All my books are different. I have tried many genres: literary and historical novels, adventure books for young adults, short stories, no-fiction, memoirs and even a crime novel. Each book has its own requirements. There’s no formula. I have the feeling that each time I have to invent everything all over again, that whatever I learned before doesn’t apply for the new project.

Why is The Soul of a Woman a must read for everyone? What would you like to be the book's greatest souvenir to the reader?

It would be very pretentious on my part to assume that everyone should read my book. I would be very grateful if some people did and if it could be an excuse to start a conversation about what women need and want. I would feel honored if my book was chosen by book clubs and maybe by teachers; also, if it was used by couples, by parents and teenagers and by friends to talk about their relationships.

Do you have an eReader? And do you like it?

I read printed books, but more than half my reading is done on my eReader. I love it because I can carry hundreds of titles with me everywhere I go. I also listen to audiobooks. I wish they would invent a chip that could be implanted in the brain so that we could read while we sleep…

With the greatest respect, most women of your age would be – and this is an expression in Holland – ‘sitting behind the geraniums in the window’. But not you. Is there a point where you think: ok, this is my last book, or will writing always be a part of your life?

As I said before, I don't plan to retire.
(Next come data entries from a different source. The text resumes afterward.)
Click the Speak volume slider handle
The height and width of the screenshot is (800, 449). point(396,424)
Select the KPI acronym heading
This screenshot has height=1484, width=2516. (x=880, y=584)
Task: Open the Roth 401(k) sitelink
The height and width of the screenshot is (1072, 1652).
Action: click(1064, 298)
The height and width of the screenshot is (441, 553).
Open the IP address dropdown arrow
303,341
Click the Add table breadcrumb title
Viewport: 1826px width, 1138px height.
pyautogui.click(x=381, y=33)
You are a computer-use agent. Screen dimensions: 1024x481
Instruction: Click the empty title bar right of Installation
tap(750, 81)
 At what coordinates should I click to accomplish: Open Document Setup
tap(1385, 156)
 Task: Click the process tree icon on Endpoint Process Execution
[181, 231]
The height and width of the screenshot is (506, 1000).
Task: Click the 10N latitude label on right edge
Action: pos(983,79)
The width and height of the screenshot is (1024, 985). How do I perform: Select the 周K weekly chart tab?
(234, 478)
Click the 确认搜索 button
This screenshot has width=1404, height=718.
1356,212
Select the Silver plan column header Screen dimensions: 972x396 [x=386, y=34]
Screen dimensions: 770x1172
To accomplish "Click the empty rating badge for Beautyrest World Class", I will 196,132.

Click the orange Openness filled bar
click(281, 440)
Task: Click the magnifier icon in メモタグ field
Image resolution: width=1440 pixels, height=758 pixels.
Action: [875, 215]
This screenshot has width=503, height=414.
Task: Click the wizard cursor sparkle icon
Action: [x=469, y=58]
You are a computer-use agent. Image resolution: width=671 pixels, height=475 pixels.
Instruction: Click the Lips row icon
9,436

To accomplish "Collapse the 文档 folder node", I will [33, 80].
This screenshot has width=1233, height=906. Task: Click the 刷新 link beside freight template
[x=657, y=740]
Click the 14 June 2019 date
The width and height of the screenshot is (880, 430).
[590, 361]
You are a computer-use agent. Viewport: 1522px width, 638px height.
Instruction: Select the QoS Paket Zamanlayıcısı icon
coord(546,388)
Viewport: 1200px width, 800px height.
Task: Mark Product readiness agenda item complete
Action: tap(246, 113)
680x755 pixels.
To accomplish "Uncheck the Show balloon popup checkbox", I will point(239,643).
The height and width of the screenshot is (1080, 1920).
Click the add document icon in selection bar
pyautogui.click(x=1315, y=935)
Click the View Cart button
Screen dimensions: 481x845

I am 78 years old but I feel strong and healthy, I am engaged in the world, I am still passionate about the same causes I supported as a young woman, passionate about romantic love, passionate about my family, my pets and the work in my foundation. Most of all, I am passionate about writing! ◼

The Soul of a Woman by Isabel Allende

What feeds the soul of feminists—and all women—today? To be safe, to be valued, to live in peace, to have their own resources, to be connected, to have control over our bodies and lives, and above all, to be loved. On all these fronts, there is much work yet to be done, and this book, Allende hopes, will “light the torches of our daughters and granddaughters with mine. They will have to live for us, as we lived for our mothers, and carry on with the work still left to be finished.”